16. Rebelación

6.1K 769 40
                                    

Cuando entré en su cuarto, a mitad de la noche, mis ojos no pudieron creer lo que veía. La habitación de Diana, la cual siempre había imaginado como la de Matthew: negra y sin luz por el cómo vestía, había resultado ser tan rosa y brillante como si alguien hubiera vomitado unicornios de colores y arcoíris de mil sabores.

El suelo de madera oscura había sido forrado con un afelpado de color chillón; cortinas blancas, casi transparentes, colgaban de las ventanas que mostraban todas las flores rojas del jardín y los peluches, de un millón de animales, colgaban sonrientes de todos lados del cuarto.

Osos, conejos, leones y ranas me miraron al llegar... y todos se bufaron.

Diana se rio también al verme parada justo en el umbral del lugar, admirando, seguramente aterrada, como todo lo que estaba ahí parecía querer incinerarme con la mirada.

—Entra. —Me indicó juguetona—. Mis juguetes no muerden.

No sonreí, simplemente me moví.

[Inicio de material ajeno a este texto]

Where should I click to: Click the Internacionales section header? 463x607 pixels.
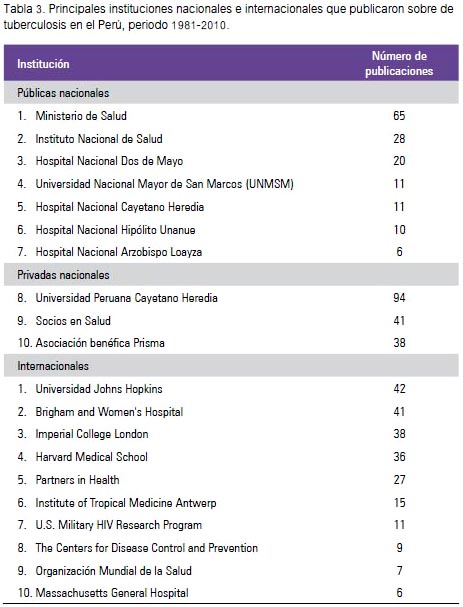pos(231,366)
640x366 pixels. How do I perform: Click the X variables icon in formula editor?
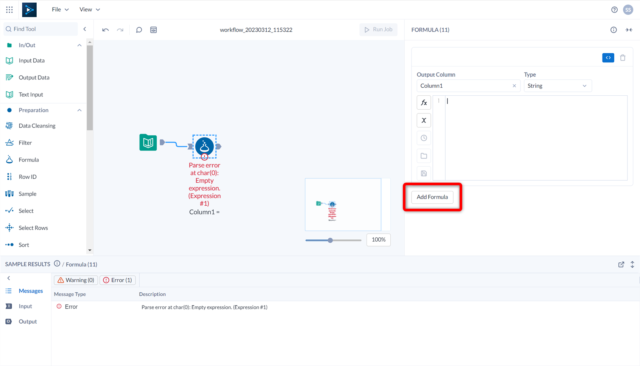(424, 120)
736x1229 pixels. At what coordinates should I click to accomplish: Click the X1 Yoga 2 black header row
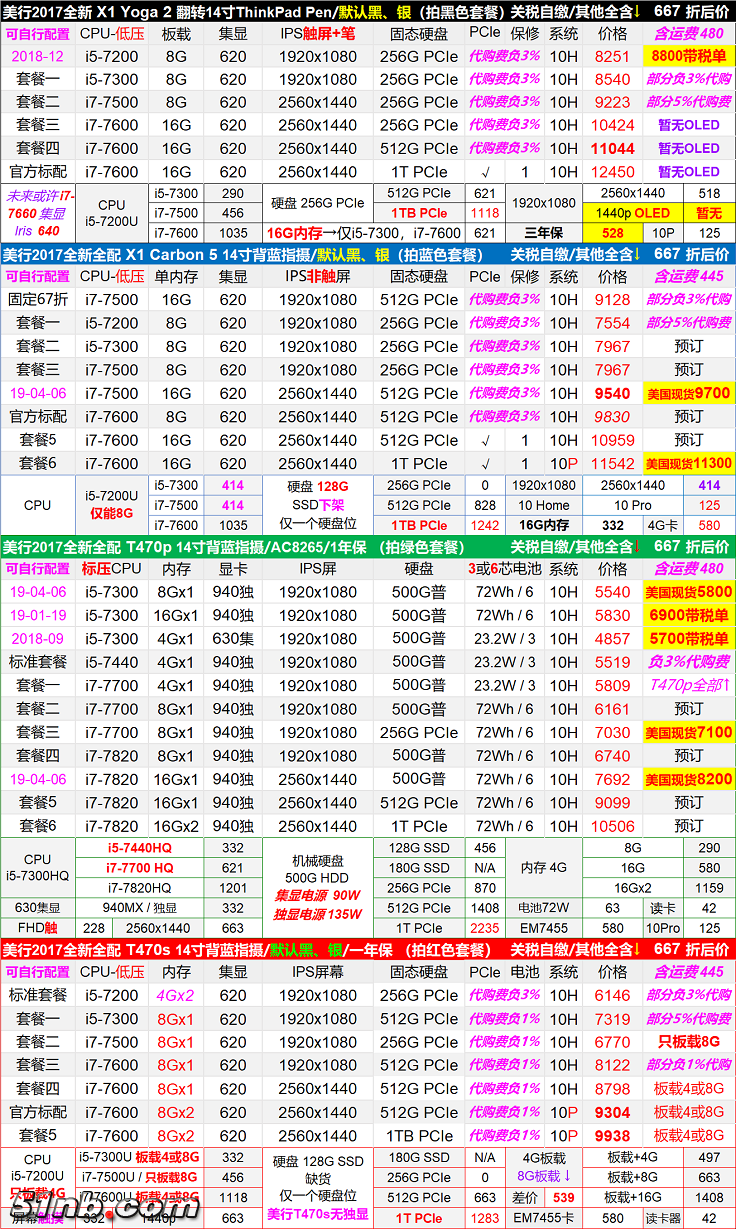tap(367, 11)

Sintiendo como si el suelo quisiera tragarme, me desplacé pesadamente hacia donde Diana me indicaba con sus pequeñas manitas.

—Siéntate aquí —aclaró frente a una pequeña silla, en donde había una tetera y unas tazas vacías—. Iré por algo de té.

Quise decirle que no importaba o que al menos yo no venía ahí a comer, pero la mirada esperanzada que me había echado encima había sido suficiente como para endurecerme. Escuché entonces cuando cerró la puerta tras de sí, dejándome sola por unos instantes.

Ahí fue cuando sentí como todo me comía.

Los juguetes tenían una extraña presión en mi espalda. Por alguna razón, pensaba que en cualquier instante el león, sin uno de sus ojos, se me lanzaría encima o que el elefante, cual tenía un parche en su estómago, parpadearía con esos enormes ojos que portaba.

Me sentí atacada, observada e inclusive, analizada... así como si todos esos muñecos, peluches y juguetes estuvieran prestando atención a mis pies, esos que se movían en un tic indeciso del si debían correr o quedarse.

Tragué saliva y apreté la mandíbula. ¿Cómo mierda había terminado en esa situación?

Observando la taza blanca con una flor rosa pintada en el fondo, recordé por milésima vez a lo que me hacía siempre dar un paso al frente o despertar cada día sin enloquecer. Recordar a mi hijo de nuevo, a esa hermosa carita y esos dientecitos recién formados me hizo sonreír por alguna razón; sin embargo, la risa contagiosa que soltaba esa tierna criatura y sus juguetonas bromitas que ya no estaban me hicieron entonces suspirar.

—¿Nikkie? —Diana remplazó la imagen que tenía. Frente a mí, el niño que había sido mi adoración se sustituía por una niña de largo pelaje gris y la cual me pasaba una mano por los ojos—. ¿Tierra, Nikkie?

Parpadeé varias veces, sintiendo como volvía a caer en ese pozo de lodo al que muchos le llamaban realidad.

—¿Regresaste?

Parpadeé.

—Lo siento, yo...

—No te preocupes, tontita. —Se rió—. Yo también suelo viajar.

Se hizo un silencio incómodo, pero aún así la niña no dejó de tratar de hacer amena mi estancia. Había servido el té, acomodado los pequeños pasteles junto a mí y se había quedado ahí, esperando a que empezara a comer.

—Diana, no tenías por qué...

—Quería hacerlo. —Me interrumpió antes de mirarme de nuevo y tomar una de sus tazas medio vacías—. Hace mucho que no tengo una fiesta aquí y nunca puedo probar los pasteles que hace Clara. Me hace feliz que comas frente a mí.